(Task inputs)

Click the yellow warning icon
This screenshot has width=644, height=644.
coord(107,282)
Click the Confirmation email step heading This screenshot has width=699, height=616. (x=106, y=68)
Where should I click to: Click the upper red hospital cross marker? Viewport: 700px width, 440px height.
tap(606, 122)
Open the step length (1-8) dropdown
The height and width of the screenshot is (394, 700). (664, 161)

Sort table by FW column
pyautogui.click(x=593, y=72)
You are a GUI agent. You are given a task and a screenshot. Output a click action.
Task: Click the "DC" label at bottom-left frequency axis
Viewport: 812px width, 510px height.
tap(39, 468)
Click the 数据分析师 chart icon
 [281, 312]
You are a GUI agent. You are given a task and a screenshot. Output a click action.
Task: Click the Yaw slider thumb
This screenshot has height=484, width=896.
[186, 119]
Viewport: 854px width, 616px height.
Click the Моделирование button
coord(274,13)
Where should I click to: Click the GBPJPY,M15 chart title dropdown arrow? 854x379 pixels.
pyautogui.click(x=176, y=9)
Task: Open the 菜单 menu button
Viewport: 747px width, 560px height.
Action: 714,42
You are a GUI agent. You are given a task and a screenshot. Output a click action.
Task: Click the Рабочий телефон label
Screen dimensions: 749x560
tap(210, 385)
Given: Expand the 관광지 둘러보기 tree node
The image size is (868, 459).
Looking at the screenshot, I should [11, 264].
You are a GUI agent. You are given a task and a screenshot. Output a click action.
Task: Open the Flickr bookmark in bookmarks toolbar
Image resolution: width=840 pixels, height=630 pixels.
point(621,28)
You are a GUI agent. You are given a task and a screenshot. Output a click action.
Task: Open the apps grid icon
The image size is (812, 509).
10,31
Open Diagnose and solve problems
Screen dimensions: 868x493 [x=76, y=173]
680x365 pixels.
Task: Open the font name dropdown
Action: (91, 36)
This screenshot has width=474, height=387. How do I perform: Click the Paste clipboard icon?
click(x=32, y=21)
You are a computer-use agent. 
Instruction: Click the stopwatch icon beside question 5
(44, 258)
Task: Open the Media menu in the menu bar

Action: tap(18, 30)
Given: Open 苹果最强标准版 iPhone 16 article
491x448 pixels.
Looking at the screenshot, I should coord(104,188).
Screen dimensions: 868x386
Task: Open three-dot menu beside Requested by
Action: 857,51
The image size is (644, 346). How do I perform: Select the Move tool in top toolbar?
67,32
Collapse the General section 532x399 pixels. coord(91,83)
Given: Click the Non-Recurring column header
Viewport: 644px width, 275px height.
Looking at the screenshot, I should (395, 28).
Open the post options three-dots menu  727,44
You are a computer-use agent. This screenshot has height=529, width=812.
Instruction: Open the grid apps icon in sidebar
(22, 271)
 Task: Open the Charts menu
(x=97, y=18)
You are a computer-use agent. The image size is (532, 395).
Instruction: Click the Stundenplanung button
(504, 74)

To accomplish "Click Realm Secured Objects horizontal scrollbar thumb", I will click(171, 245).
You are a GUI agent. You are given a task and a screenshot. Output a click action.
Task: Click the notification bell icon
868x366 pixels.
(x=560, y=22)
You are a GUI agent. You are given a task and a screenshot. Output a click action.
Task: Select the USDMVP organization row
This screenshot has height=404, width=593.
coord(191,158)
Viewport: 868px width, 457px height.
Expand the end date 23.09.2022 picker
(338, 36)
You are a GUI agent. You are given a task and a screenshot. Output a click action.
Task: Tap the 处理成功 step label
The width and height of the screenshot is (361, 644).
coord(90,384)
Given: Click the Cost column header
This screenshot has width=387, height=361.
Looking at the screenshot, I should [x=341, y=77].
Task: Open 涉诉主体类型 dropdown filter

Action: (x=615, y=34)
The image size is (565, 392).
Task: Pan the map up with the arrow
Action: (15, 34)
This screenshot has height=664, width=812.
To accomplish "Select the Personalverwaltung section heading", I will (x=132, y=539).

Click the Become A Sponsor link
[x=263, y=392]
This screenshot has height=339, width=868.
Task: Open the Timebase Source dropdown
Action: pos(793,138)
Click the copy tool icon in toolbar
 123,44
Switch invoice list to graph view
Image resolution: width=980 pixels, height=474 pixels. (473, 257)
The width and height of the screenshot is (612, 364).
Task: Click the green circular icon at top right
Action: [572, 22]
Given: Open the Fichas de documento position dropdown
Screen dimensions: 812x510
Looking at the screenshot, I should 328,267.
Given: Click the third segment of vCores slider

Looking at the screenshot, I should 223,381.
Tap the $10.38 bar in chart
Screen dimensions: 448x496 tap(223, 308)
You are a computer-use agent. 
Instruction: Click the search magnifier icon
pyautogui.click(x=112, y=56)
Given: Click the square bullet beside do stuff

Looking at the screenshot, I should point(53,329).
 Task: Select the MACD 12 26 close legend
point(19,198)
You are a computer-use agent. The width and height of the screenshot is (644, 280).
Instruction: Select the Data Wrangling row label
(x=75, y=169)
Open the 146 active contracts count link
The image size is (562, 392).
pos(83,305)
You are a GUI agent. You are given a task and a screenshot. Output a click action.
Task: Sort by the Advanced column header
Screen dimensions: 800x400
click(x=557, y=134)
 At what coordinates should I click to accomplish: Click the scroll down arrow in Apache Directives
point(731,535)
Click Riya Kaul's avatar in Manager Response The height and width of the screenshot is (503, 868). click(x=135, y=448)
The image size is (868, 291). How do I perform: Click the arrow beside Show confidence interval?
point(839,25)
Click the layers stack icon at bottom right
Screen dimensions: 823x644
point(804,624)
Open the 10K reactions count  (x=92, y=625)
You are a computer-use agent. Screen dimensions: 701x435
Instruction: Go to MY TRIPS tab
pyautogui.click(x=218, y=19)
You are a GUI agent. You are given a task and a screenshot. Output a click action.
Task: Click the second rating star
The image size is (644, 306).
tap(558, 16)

(End Task inputs)

The "Open the 10K" line through the last line above: set these down exactly and add nothing else.

Open the 10K reactions count  (x=92, y=625)
You are a computer-use agent. Screen dimensions: 701x435
Instruction: Go to MY TRIPS tab
pyautogui.click(x=218, y=19)
You are a GUI agent. You are given a task and a screenshot. Output a click action.
Task: Click the second rating star
The image size is (644, 306).
tap(558, 16)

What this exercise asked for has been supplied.